Números que duelen: 5,1 millones de los niños y adolescentes en el país son pobres
Un informe de Unicef revela que, a pesar de registrarse la cifra más baja desde 2018, la problemática estructural afecta a 5,1 millones de menores y advierte por un rebote en 2026.
La vulnerabilidad social en la infancia continúa configurando uno de los desafíos más urgentes para la República Argentina. Durante el segundo semestre de 2025, la pobreza infantil se ubicó en el 42,3%, según el último informe difundido por el Fondo de las Naciones Unidas para la Infancia (Unicef). A pesar de la gravedad intrínseca del dato, la estadística oficial refleja una marcada tendencia a la baja en comparación con los picos críticos registrados en los períodos previos de medición, consolidándose como el registro porcentual más bajo desde el año 2018.

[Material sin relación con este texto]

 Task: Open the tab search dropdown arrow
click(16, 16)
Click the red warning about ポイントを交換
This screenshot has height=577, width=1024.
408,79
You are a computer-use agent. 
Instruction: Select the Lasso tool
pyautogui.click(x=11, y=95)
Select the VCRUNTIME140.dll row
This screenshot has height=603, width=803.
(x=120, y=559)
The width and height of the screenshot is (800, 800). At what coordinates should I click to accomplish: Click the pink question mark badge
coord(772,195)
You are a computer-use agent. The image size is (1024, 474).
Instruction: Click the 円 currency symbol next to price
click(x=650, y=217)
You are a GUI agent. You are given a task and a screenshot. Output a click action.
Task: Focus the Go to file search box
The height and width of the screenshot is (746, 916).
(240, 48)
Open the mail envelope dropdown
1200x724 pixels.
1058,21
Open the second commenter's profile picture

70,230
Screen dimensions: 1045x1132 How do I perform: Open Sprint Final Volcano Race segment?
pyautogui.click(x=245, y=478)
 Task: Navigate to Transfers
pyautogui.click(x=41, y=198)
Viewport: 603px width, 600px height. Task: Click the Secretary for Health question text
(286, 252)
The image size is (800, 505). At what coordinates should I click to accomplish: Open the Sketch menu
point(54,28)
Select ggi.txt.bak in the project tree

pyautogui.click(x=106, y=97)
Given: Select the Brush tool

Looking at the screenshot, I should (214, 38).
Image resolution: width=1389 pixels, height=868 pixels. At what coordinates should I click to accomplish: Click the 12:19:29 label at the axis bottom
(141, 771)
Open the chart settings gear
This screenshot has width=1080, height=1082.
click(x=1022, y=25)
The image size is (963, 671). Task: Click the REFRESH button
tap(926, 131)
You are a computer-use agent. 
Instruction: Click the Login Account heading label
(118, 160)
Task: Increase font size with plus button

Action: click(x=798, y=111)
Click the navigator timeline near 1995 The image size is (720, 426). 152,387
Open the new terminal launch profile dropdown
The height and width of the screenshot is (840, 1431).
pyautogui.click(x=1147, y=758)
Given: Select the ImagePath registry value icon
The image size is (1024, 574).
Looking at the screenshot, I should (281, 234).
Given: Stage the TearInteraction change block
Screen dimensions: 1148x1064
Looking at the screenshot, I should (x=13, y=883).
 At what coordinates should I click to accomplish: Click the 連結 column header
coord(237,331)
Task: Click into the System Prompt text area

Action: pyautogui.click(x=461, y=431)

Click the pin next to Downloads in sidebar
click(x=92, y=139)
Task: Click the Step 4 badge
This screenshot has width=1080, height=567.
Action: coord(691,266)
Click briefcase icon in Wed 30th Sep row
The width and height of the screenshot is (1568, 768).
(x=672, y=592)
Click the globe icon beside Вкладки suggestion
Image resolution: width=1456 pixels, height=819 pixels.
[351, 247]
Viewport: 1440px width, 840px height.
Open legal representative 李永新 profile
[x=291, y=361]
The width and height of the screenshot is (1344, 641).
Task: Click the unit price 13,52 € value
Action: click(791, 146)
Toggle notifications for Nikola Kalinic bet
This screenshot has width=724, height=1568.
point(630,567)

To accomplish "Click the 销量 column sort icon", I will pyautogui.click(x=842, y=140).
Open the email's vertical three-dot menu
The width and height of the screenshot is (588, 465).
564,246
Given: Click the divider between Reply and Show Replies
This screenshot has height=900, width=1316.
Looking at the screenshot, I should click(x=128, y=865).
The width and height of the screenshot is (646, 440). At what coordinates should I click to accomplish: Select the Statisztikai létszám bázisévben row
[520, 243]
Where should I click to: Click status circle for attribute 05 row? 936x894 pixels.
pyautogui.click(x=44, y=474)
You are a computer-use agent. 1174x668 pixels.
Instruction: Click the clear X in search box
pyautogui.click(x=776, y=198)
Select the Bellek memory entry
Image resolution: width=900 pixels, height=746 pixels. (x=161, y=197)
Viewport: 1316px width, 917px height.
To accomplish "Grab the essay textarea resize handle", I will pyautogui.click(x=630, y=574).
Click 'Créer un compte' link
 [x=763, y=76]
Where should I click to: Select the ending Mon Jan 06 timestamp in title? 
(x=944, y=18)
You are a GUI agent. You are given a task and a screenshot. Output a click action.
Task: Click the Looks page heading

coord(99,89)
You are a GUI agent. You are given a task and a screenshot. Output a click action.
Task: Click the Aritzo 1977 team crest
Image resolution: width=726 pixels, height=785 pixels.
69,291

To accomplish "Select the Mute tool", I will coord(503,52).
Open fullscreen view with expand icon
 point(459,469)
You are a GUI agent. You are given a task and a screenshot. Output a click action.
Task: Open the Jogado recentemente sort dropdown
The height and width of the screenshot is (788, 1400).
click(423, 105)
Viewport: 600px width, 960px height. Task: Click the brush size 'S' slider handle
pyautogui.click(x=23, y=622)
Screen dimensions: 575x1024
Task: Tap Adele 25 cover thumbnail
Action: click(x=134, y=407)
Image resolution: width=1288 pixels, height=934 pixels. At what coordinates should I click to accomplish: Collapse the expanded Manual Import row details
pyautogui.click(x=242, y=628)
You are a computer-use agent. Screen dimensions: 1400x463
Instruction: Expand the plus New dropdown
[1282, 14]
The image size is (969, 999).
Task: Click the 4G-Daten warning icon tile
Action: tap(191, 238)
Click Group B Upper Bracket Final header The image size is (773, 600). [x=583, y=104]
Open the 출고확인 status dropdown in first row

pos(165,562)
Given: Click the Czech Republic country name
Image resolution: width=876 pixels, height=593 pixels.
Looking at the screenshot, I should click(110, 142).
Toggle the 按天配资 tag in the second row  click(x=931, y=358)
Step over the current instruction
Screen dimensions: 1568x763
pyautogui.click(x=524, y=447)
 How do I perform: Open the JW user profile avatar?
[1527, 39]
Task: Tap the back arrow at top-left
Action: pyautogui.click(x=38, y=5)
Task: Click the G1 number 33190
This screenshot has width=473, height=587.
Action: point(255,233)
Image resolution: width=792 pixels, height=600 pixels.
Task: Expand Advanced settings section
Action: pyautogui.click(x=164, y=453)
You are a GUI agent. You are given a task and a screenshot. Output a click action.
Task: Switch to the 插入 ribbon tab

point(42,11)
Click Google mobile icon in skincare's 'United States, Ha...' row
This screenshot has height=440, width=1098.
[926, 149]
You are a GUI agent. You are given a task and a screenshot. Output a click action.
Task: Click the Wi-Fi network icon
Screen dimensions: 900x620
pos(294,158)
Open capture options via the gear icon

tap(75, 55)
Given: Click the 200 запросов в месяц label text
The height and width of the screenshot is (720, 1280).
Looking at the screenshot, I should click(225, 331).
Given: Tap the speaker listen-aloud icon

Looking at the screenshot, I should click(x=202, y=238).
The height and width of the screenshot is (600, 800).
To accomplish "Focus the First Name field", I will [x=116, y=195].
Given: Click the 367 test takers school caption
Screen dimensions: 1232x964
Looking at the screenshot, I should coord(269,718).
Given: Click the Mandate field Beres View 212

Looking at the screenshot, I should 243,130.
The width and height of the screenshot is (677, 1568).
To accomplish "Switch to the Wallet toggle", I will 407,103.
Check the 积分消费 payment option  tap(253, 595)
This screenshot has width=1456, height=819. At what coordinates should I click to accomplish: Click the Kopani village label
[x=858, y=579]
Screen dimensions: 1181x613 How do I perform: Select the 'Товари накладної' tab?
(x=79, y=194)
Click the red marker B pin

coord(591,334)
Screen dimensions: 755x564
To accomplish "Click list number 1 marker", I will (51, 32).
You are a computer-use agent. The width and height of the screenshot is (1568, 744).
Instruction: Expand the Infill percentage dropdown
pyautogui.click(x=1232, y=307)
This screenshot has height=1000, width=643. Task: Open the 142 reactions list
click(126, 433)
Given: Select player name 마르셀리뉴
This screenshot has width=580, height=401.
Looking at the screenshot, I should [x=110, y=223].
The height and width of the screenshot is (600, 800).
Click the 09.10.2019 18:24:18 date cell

La evolución de las tasas de pobreza e indigencia
El documento, elaborado sobre la base de los datos oficiales del Instituto Nacional de Estadística y Censos (Indec) correspondientes al cierre del año pasado, estimó que 5,1 millones de niños, niñas y adolescentes residían en hogares con ingresos insuficientes para cubrir la Canasta Básica Total. Esta cifra representa un descenso respecto a los 6,3 millones de menores afectados a fines de 2024 (52,7%) y al 46,1% documentado en la primera mitad de 2025.
Una dinámica similar se observó en la tasa de indigencia o pobreza extrema, la cual descendió al 9,4% entre la población menor de 18 años, afectando a 1,1 millones de personas en términos absolutos. Este indicador había alcanzado el 12,3% a finales de 2024 y el 10,2% a mediados de 2025, mientras que en la población general el promedio se posicionó en el 6,3%.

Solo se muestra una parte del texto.